Dropping the "Dollars" from his alias, Trick Daddy returned a year later with his sophomore release www.thug.com. The record did much better, reaching the top-40 on the Billboard 200 sales tally at #30 while making the top ten on the R&B Albums list at #7, spending over a year on the latter and selling over a half-million copies. A big chunk of its success was due to the single "Nann" (originally "Nann Ni**a"), featuring label mate female rapper Trina, which hit the R&B Singles top-40 at #23 while placing on the Billboard Hot 100 at #62. It also climbed to #3 on the Rap Singles chart, his career high.
With that single and album doing well, Slip-N-Slide was able to transfer distribution from the indie Warlock Records to the big-league Atlantic for Trick Daddy's third disc Book Of Thugs: Chapter AK Verse 47. The set also made the Billboard 200 top-40 at #26, and the R&B Albums top ten at #8, and selling a half million as well. The single pulled from the record "Shut Up", which also featured Trina along with rapper Duece Poppito and C.O., landed his second top-40 R&B hit at #26, as well as getting on the Hot 100 at #83.
For Trick Daddy's next record, Thugs Are Us, he took a turn away from the hardcore rap he was doing for a try at the mainstream with a party record aimed for the sports crowd, "Take It To Da House". Anchored by a sample of K.C. & The Sunshine Band's disco hit from Saturday Night Fever, "Boogie Shoes", the record featured most of the rest of the Slip-N-Slide roster, including Trina and C.O. along with Money Mark Diggla, JV, and producer Righteous Funk Boogie. The song recreated the inane Miami-bass dance records of the previous decade, delivered with an attitude that tips a hit to the No Limit New Orleans scene. The music video cues the sports them by having the rappers as basketball players (and Trina as their head cheerleader). It's a community effort, to the point where Trick Daddy almost seems like a guest on his own record, with Trina really the most memorable of the turns here...

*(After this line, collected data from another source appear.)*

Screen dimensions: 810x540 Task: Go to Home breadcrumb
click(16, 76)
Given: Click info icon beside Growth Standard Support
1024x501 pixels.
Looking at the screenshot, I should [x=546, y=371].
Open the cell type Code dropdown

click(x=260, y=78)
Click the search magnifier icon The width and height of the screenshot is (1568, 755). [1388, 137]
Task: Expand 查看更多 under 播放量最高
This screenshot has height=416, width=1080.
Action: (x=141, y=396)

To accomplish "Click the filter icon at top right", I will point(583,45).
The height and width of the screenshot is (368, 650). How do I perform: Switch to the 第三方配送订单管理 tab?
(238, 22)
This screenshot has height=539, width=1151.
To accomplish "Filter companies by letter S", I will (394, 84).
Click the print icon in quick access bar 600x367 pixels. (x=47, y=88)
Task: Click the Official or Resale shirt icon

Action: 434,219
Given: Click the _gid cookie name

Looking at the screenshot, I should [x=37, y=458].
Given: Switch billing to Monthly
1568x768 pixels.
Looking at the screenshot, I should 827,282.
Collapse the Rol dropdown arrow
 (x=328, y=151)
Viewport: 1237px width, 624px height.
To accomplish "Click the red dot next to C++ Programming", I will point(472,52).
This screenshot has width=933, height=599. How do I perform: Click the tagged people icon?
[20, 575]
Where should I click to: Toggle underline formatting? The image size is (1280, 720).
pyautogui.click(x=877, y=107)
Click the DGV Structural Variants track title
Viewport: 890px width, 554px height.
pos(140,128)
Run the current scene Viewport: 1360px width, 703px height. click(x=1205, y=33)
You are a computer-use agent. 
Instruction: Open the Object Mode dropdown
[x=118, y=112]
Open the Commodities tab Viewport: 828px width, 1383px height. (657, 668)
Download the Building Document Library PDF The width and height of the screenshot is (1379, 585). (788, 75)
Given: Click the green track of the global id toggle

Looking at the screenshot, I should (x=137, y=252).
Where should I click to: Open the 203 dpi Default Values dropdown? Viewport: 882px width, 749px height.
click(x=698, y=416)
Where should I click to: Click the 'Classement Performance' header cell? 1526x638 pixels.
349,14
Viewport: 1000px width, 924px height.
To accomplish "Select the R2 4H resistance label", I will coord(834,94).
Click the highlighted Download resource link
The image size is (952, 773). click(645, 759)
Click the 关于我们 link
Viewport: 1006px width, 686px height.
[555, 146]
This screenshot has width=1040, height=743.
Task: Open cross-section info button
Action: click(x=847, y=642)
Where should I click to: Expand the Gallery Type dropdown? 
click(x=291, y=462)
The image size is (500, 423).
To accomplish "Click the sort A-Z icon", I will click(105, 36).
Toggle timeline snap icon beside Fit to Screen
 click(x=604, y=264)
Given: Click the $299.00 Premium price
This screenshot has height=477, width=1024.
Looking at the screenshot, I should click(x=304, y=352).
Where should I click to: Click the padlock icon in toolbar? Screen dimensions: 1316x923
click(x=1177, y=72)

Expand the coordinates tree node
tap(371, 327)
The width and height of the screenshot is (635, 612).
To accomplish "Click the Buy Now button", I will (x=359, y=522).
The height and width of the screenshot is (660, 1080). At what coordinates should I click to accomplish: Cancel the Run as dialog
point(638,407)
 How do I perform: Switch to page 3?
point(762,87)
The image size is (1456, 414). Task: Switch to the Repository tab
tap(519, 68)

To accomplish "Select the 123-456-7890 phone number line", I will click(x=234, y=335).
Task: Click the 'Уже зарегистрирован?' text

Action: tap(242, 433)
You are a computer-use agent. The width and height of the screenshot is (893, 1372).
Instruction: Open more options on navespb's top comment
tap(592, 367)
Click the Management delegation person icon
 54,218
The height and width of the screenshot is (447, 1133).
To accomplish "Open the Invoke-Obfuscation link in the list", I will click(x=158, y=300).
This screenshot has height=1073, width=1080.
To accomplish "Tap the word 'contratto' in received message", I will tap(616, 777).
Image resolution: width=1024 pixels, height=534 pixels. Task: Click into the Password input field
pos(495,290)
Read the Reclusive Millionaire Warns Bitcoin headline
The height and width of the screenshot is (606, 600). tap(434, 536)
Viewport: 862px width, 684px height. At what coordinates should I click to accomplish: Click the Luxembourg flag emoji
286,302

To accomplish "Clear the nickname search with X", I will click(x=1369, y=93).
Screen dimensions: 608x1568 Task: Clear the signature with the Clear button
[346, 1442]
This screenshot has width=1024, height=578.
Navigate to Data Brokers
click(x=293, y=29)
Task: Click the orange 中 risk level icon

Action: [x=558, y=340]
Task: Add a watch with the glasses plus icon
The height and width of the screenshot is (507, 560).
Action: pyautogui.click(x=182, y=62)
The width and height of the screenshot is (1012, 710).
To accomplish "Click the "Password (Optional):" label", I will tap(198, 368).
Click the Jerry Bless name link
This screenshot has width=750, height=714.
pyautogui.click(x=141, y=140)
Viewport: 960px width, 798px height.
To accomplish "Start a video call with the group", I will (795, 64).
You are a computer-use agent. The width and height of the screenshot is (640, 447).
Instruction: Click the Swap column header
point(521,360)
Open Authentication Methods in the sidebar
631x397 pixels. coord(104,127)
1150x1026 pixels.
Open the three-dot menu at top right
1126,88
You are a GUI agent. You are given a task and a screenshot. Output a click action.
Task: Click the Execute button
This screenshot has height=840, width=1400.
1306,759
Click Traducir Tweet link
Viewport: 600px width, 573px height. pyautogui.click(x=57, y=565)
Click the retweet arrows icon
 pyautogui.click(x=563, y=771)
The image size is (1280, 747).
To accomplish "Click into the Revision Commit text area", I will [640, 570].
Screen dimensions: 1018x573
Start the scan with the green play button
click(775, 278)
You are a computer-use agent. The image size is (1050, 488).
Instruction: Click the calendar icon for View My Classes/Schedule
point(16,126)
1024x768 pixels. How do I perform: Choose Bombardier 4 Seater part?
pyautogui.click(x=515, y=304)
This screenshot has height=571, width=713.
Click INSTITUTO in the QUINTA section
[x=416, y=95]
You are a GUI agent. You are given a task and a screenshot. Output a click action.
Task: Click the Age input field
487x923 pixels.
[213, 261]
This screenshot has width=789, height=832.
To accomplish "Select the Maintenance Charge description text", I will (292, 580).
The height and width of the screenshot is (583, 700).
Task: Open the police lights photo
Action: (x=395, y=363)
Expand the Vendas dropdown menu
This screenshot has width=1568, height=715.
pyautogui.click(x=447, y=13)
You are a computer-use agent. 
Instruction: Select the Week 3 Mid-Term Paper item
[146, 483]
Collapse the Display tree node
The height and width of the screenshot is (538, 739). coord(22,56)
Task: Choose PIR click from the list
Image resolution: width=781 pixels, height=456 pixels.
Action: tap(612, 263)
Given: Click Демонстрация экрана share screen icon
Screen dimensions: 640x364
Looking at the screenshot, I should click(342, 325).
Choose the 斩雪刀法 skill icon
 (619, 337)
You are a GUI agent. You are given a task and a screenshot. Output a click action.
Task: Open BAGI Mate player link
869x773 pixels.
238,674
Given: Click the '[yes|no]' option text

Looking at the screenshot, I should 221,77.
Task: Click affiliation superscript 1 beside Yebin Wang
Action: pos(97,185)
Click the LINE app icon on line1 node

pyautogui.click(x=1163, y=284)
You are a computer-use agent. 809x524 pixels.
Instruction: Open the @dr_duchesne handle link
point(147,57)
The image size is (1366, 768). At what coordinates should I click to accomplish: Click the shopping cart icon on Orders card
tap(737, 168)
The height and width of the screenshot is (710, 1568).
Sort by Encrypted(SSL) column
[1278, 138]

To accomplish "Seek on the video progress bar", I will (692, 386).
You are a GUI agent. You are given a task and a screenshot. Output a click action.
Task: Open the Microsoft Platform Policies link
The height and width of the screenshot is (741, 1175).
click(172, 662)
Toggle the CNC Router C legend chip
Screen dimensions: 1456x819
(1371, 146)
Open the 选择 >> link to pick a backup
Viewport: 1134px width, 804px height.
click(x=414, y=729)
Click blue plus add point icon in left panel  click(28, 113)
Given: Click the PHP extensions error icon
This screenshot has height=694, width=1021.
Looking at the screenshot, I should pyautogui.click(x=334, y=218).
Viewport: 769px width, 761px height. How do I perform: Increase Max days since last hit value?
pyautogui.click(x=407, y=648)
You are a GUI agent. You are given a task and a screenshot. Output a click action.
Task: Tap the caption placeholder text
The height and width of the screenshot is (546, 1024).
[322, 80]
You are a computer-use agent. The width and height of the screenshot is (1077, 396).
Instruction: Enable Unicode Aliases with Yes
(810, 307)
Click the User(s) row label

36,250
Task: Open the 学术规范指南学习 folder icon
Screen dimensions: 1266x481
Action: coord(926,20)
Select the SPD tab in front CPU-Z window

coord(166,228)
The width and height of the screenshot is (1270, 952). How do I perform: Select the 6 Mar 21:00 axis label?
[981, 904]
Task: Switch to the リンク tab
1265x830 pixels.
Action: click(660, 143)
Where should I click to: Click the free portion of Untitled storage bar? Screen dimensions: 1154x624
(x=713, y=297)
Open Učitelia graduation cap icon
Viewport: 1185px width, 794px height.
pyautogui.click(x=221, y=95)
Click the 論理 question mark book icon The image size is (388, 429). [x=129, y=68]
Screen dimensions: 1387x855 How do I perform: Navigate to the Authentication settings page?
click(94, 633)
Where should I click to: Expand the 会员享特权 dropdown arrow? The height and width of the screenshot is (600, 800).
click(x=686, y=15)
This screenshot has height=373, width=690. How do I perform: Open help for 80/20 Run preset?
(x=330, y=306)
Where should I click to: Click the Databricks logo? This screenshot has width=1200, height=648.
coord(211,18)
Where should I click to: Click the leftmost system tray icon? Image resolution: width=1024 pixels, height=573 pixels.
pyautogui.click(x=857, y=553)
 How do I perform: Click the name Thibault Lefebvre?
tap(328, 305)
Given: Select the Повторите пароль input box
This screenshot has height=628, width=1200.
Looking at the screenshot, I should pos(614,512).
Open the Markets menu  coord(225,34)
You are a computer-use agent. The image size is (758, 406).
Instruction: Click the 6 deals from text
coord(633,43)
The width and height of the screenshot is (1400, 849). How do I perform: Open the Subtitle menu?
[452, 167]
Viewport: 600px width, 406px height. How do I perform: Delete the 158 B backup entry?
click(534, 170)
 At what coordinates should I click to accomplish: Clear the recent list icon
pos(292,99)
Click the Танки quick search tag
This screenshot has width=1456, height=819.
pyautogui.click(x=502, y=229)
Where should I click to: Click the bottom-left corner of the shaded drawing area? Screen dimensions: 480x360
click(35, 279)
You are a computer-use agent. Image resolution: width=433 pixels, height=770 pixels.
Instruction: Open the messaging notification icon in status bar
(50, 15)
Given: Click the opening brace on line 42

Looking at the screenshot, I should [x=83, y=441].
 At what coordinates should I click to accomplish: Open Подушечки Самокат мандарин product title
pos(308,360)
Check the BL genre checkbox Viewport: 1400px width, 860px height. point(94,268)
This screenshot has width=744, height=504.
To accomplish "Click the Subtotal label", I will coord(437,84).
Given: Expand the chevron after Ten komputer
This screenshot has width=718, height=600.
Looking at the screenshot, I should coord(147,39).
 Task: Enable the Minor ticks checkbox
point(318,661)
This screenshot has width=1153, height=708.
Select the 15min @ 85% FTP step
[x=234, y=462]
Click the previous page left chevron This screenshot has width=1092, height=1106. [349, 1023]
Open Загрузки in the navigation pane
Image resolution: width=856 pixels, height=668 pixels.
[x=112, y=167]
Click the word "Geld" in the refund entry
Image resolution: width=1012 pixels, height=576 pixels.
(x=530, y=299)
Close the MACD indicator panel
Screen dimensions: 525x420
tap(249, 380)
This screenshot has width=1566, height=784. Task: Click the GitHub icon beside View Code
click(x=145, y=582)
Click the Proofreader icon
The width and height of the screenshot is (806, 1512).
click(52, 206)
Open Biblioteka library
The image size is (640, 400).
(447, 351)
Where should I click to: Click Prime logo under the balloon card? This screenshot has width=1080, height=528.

While "Take It To Da House" scored a third R&B top-40 song at #23 as well as on the Rap Songs list at #20, the single stopped right at the halfway mark on the pop Hot 100 in May of 2001. On the radio, the song hit #29 on the Mainstream Top-40 chart, #21 on the R&B/Hip-Hop Airplay list, and #11 on the dance-oriented Rhythmic format. The Thugs Are Us album, released in March of that year, became Trick Daddy's first top ten set on the Billboard 200 sales tally at #4, as well as getting to #2 on the R&B/Hip-Hop Albums list, going on to sell over a million copies, his only album so far to do so. And his next album will break the top-40 pop threshold.